About this task -
The lines from the start of the listing through the line containing "Open the monsoon fashion tips article" should be printed exactly, and no other lines should be printed.

Information provided -
------

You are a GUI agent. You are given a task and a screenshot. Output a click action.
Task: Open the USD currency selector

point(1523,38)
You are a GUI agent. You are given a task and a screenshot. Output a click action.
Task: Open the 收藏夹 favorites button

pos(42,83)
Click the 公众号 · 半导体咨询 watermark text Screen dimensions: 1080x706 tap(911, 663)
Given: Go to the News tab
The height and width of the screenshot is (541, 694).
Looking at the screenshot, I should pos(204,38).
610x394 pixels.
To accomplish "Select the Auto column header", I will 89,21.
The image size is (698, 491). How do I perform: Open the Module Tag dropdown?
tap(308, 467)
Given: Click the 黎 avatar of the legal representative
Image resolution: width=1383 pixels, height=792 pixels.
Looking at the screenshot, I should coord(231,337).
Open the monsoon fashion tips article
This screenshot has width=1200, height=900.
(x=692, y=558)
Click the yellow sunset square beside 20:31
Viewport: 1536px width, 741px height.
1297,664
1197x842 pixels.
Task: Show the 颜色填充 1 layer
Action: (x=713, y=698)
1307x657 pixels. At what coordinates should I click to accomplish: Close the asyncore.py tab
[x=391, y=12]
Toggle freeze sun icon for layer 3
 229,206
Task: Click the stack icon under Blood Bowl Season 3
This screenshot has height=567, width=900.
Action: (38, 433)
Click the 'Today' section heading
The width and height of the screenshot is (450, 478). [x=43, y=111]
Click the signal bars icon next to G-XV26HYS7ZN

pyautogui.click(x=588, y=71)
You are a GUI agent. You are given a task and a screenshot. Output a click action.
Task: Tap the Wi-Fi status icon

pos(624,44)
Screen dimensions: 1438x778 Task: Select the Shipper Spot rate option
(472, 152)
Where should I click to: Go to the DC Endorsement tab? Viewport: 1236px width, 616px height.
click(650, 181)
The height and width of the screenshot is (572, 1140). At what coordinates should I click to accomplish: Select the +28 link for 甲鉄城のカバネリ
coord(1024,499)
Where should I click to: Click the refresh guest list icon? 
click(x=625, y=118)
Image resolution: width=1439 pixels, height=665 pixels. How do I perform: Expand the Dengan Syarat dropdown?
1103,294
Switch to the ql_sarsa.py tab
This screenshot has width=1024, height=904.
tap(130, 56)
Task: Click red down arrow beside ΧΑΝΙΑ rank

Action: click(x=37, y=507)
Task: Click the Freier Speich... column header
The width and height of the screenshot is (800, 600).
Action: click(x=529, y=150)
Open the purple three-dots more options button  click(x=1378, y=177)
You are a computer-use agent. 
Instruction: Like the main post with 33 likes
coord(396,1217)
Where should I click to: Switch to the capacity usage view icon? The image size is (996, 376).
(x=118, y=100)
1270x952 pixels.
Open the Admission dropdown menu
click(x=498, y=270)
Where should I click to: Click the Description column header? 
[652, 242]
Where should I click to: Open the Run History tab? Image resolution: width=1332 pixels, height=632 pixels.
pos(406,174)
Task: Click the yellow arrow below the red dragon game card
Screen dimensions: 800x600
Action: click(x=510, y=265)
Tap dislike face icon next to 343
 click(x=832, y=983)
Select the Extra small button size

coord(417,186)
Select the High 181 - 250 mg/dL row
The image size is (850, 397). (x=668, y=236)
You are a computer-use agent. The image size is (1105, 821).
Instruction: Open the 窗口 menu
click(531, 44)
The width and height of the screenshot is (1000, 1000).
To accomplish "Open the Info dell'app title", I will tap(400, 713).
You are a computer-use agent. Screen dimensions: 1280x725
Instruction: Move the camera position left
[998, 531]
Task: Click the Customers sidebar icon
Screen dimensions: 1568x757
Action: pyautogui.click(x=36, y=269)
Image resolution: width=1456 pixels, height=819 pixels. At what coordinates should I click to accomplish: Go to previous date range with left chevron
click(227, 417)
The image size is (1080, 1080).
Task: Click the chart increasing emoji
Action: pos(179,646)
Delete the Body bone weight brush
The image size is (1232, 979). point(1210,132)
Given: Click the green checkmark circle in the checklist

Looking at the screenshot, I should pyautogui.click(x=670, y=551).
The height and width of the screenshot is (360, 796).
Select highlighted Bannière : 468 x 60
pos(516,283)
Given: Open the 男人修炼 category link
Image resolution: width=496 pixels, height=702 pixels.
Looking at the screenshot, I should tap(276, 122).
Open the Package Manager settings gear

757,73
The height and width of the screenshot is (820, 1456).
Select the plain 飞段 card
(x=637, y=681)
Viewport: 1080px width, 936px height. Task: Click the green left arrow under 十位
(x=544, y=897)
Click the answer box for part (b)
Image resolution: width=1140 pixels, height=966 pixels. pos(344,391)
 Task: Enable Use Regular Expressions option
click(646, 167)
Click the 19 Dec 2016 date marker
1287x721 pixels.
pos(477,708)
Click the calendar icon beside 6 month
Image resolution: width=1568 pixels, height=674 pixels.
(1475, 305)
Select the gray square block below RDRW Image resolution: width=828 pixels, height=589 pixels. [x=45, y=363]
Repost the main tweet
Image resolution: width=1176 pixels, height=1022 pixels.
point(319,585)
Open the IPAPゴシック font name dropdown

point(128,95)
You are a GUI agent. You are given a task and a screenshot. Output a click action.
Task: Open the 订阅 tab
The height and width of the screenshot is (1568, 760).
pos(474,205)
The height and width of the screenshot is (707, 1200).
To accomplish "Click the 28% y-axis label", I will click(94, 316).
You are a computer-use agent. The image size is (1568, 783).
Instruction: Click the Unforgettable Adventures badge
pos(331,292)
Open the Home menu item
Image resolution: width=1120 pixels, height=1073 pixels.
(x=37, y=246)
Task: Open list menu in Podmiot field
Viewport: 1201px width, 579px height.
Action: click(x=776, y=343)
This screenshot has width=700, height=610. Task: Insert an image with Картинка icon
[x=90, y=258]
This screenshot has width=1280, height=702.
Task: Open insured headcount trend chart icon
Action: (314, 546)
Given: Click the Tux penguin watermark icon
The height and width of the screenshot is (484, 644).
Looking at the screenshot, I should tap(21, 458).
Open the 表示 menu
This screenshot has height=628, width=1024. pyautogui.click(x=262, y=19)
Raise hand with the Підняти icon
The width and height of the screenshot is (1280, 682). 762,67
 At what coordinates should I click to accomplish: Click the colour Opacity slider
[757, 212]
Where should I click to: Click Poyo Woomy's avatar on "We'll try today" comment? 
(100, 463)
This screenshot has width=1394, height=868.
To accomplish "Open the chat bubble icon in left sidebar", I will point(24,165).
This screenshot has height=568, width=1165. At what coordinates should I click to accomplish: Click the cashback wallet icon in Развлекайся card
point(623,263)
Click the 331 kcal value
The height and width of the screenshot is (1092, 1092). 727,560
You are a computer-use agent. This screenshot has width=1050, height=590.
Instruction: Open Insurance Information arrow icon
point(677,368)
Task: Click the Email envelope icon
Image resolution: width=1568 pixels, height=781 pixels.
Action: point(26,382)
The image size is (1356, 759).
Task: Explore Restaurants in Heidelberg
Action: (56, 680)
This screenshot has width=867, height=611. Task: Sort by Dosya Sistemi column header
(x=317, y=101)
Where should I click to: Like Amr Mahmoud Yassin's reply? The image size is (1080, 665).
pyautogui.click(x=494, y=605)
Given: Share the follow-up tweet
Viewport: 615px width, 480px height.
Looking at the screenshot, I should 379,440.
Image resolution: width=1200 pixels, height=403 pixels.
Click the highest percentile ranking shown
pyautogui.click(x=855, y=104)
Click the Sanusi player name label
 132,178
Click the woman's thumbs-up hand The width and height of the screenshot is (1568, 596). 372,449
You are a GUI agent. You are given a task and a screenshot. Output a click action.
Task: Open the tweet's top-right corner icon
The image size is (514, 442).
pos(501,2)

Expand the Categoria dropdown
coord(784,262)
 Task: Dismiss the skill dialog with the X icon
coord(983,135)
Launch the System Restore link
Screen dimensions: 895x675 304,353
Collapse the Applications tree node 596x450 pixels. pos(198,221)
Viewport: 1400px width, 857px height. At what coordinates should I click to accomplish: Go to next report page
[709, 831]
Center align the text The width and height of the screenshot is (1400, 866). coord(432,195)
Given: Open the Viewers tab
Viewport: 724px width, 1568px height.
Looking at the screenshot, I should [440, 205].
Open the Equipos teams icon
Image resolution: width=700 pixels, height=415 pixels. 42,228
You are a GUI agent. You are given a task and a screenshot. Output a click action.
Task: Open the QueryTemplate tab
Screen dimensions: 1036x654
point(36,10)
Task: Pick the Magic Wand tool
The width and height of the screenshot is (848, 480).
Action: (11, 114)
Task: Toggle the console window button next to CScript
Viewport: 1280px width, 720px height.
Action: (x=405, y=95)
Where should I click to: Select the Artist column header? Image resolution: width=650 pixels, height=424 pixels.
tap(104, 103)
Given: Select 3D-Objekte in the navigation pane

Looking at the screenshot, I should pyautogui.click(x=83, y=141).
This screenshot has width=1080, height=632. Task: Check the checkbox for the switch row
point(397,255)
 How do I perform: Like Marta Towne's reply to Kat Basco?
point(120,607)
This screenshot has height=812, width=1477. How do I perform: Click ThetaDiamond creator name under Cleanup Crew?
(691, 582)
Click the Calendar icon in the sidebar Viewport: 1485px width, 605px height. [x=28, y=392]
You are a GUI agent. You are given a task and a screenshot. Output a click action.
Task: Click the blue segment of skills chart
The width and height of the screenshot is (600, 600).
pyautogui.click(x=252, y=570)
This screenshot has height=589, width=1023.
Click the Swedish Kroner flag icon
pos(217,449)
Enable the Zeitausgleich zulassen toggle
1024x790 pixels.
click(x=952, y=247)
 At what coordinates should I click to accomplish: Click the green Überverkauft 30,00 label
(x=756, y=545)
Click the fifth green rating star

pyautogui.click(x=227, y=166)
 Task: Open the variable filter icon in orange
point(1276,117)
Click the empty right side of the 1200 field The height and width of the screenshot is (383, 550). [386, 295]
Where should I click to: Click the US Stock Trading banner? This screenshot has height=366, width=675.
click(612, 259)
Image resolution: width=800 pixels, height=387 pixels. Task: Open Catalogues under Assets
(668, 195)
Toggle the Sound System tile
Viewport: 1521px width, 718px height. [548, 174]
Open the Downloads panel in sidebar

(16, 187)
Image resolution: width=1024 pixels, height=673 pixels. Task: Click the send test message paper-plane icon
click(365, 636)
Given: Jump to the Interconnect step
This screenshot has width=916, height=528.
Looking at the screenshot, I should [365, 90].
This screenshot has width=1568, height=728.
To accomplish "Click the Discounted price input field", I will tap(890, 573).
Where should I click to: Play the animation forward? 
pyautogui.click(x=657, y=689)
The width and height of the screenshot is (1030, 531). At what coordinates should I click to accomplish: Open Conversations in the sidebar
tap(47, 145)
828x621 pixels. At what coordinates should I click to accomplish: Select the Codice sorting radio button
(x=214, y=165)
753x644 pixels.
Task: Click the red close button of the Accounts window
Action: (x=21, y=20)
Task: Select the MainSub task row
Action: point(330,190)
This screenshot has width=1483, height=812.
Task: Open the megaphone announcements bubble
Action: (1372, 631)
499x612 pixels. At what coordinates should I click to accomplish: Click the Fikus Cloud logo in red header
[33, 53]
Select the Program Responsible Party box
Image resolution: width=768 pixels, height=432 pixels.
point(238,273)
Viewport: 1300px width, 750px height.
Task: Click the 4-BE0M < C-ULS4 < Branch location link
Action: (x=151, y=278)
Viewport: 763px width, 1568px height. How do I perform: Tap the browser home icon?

------

Result of the exercise -
You are a GUI agent. You are given a task and a screenshot. Output a click action.
Task: Open the USD currency selector

point(1523,38)
You are a GUI agent. You are given a task and a screenshot. Output a click action.
Task: Open the 收藏夹 favorites button

pos(42,83)
Click the 公众号 · 半导体咨询 watermark text Screen dimensions: 1080x706 tap(911, 663)
Given: Go to the News tab
The height and width of the screenshot is (541, 694).
Looking at the screenshot, I should pos(204,38).
610x394 pixels.
To accomplish "Select the Auto column header", I will 89,21.
The image size is (698, 491). How do I perform: Open the Module Tag dropdown?
tap(308, 467)
Given: Click the 黎 avatar of the legal representative
Image resolution: width=1383 pixels, height=792 pixels.
Looking at the screenshot, I should coord(231,337).
Open the monsoon fashion tips article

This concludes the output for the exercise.